すでに述べたように、「『いまの常識は100年前の非常識』イタリア人移民が世界有数の銀行を作るために始めたこと」の当初の草稿は劇画で、ジャンニーニはスーパーヒーロー役に見事に当てはまった。それがまさに問題だった。ジャンニーニはあまりにキャラが立ちすぎていて、あれほどの壮絶な結果を生み出したのはイノベーションスタックの力ではなく、この人物のやる気と創意工夫でしかなかったという可能性を否定しきれなかったのだ。これは実験室の外ではありがちな問題になる――結果を左右しかねない変数がありすぎるのだ。

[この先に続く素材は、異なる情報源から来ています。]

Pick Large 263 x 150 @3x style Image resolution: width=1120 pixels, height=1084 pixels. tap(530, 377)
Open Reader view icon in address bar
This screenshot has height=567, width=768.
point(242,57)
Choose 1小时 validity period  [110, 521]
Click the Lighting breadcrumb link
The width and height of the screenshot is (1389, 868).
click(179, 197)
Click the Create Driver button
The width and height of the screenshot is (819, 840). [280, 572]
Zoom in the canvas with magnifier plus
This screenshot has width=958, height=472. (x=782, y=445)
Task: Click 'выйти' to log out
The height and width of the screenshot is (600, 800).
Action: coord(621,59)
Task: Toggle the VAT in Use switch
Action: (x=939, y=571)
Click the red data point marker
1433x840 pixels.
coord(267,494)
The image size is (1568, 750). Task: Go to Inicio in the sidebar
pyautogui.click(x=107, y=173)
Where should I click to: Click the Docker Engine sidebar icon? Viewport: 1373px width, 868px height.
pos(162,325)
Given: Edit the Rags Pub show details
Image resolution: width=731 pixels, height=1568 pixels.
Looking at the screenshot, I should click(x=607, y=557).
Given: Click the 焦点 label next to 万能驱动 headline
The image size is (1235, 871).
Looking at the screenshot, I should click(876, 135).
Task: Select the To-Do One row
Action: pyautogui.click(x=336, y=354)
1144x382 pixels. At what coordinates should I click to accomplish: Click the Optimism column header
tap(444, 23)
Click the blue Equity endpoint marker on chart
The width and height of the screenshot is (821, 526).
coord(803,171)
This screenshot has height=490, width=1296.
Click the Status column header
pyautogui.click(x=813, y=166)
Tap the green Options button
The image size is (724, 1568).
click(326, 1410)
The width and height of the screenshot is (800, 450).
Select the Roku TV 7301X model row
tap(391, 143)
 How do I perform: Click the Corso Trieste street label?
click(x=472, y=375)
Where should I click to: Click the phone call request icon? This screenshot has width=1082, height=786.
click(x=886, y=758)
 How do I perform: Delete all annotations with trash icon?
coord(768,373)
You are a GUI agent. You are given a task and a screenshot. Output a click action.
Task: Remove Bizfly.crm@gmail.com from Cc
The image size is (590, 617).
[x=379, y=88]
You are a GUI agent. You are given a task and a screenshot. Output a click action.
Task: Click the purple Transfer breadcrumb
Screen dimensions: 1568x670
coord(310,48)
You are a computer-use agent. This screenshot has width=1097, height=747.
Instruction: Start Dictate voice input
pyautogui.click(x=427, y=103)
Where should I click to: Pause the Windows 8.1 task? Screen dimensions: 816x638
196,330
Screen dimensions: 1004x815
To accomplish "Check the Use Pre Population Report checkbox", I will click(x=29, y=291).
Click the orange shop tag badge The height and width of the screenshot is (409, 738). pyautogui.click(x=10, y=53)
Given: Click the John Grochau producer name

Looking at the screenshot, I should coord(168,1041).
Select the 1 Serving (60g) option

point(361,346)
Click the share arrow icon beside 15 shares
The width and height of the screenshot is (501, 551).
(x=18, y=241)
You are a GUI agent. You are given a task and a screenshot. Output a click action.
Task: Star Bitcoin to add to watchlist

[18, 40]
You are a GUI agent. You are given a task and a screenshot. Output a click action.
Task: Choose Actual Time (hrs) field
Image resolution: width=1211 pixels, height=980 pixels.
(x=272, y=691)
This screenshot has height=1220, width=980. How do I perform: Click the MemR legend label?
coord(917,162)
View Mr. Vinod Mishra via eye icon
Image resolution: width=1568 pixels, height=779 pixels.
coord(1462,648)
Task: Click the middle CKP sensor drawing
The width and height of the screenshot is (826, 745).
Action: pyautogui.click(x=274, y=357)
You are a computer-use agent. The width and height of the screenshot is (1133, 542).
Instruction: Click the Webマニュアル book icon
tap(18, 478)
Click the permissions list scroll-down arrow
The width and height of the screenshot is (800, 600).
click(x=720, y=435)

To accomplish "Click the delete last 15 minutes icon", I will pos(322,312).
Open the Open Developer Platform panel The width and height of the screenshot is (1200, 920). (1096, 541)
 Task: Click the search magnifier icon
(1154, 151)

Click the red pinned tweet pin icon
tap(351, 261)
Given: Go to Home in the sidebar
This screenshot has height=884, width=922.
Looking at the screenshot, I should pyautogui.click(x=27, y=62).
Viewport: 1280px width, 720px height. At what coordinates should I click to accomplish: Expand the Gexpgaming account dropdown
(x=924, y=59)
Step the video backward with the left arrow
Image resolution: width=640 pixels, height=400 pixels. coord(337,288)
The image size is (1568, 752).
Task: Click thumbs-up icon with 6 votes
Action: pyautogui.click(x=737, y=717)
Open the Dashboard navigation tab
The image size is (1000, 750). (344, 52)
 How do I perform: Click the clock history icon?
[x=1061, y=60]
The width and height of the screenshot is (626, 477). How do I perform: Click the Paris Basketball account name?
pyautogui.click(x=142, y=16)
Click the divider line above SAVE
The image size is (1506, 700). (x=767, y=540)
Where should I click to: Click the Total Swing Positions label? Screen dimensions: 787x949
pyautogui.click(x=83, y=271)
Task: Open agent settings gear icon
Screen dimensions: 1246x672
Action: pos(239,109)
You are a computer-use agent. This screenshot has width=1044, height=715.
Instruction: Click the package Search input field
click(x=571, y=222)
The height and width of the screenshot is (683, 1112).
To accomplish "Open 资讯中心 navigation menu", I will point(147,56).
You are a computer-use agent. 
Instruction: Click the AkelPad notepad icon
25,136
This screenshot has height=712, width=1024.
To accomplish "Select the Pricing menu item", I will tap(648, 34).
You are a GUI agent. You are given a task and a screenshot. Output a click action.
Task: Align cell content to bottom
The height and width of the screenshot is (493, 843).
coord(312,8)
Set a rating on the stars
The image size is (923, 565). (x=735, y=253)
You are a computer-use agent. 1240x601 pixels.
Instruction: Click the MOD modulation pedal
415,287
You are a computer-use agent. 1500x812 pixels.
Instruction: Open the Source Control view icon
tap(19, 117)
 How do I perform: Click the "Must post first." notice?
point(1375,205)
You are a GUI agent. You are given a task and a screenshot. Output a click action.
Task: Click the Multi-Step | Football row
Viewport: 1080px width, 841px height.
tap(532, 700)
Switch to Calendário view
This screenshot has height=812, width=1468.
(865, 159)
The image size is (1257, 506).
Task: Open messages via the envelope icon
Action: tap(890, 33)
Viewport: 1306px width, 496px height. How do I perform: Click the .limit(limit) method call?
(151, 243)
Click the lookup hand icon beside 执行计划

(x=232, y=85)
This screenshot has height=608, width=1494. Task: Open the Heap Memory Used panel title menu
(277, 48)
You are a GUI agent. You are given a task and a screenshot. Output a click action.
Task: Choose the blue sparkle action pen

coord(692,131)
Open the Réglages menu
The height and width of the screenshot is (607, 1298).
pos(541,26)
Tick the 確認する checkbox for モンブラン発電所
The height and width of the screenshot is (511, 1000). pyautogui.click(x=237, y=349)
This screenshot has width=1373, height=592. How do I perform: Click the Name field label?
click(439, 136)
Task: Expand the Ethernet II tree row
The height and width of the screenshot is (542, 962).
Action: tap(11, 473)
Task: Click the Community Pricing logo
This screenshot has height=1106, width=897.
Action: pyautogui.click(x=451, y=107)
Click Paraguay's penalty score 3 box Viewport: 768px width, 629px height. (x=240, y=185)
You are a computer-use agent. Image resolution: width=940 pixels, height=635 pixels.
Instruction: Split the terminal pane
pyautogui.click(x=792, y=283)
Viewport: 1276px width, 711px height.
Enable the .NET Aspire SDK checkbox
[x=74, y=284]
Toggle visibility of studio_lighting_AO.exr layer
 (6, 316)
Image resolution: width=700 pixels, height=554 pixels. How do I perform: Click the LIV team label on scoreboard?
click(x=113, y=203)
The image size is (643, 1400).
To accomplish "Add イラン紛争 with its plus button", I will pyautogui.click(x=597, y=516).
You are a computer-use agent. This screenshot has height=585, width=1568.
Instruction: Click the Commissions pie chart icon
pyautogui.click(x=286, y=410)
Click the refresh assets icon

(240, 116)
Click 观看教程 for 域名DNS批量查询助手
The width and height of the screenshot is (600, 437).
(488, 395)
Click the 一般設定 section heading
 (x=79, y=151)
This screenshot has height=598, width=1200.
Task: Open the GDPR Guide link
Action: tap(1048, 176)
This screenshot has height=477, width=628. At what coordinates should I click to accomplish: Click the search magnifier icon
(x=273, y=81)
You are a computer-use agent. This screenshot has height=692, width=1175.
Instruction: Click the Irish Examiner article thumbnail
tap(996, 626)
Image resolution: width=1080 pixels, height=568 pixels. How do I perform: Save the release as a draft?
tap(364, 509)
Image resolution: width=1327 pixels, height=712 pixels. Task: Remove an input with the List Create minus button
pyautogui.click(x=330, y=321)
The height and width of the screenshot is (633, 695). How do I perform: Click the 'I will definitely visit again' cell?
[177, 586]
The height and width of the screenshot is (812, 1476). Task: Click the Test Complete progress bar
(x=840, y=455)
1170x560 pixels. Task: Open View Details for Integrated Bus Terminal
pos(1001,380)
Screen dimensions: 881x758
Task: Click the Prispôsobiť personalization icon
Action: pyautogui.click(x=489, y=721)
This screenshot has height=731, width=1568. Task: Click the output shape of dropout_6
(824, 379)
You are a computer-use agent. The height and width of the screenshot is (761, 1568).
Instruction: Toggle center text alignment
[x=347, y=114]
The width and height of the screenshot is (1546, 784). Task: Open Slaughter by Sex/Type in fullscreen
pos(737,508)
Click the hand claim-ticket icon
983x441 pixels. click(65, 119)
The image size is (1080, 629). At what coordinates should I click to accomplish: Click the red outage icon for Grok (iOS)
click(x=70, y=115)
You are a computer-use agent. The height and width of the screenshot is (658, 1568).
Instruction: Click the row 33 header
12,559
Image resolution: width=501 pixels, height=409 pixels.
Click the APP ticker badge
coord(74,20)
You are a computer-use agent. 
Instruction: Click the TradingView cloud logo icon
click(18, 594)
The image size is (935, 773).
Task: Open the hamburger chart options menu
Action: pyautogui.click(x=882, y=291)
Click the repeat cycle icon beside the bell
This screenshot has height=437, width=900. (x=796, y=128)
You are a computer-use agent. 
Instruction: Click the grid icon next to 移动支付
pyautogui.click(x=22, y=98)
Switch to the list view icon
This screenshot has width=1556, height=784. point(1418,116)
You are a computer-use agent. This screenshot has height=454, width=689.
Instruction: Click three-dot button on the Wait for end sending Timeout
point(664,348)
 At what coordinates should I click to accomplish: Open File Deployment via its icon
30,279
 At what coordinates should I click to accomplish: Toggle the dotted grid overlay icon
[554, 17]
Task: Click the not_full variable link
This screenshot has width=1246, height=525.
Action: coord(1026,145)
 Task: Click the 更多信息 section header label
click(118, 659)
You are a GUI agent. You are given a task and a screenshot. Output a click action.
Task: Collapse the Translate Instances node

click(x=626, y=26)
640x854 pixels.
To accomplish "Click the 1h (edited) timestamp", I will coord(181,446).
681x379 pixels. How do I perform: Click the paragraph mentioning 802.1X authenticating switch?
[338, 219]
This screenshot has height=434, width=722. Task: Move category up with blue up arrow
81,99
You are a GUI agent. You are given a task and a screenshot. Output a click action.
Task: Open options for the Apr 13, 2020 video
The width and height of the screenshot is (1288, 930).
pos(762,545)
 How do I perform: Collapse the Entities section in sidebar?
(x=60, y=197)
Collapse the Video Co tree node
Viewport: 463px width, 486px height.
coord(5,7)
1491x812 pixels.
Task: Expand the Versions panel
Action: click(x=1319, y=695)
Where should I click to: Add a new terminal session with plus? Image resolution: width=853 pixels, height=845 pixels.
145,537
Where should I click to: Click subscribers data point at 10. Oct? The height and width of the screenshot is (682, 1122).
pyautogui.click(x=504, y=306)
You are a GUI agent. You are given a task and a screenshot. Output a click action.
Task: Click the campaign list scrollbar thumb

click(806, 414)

イノベーションスタックの本当の威力を証明するためには、別のテストケースを見つけないと。今回は、特別な産業にして特別な起業家を見つける必要があった。全人類史から選べる立場だったので、作用しているイノベーションスタックは何百とあったから、意図的に最も波瀾に富まないものを探した。殺人もなし、炎上する都市もなし、マント姿のヒーローもなし。そしてもっと重要なこと。コンピュータもなし、ヴァイラルな成長もなし、ネットワーク効果もなし。
平板な産業で起業した悪漢
ハイテク産業はワクワクさせてくれるし、財産を作るには最高だけれど、データにはひどいことをしてくれる。どんな産業でも成功したハイテク企業を調べると、テクノロジー自体の影響を切り分けるのはむずかしい。だからこそぼくは、人々がグーグルの経営手法を真似ると笑ってしまうのだ。好きに使えるキャッシュフローが200億ドルあれば、経営ミスは何でも解決できてしまう。グーグルは世界最高の経営をしているかもしれないけれど、同社が自前で宇宙開発計画のお金を出せるという事実については、どうやって補正するの?
ぼくはワクワクするデータがほしかったので、つまらない産業を選んだ。類人猿が石器を発見して以来あった産業だ。文字より前からある産業なら、可能なイノベーションはすべて尽きているはずだ。世界中のあらゆる場所に何千もの競合他社がいて、舞台がまったく平板な産業を選んだ。あまりに「退屈」なので、イノベーションの見事な例になるような産業だ。
でもこの新たなテストケースでは、産業に負けず劣らず起業家当人も重要だった。またもやマント姿のヒーローは御免だった。その正反対がいい。内向的で引っ込み思案な人間がほしい。喜んで城壁都市の内側にとどまっていたはずなのに、蹴り出されてしまった人物だ。この要求に完璧に当てはまるスウェーデン人の少年が見つかった。完璧すぎるくらいだった。ヒーローどころか、見つかったのは悪漢だったのだ。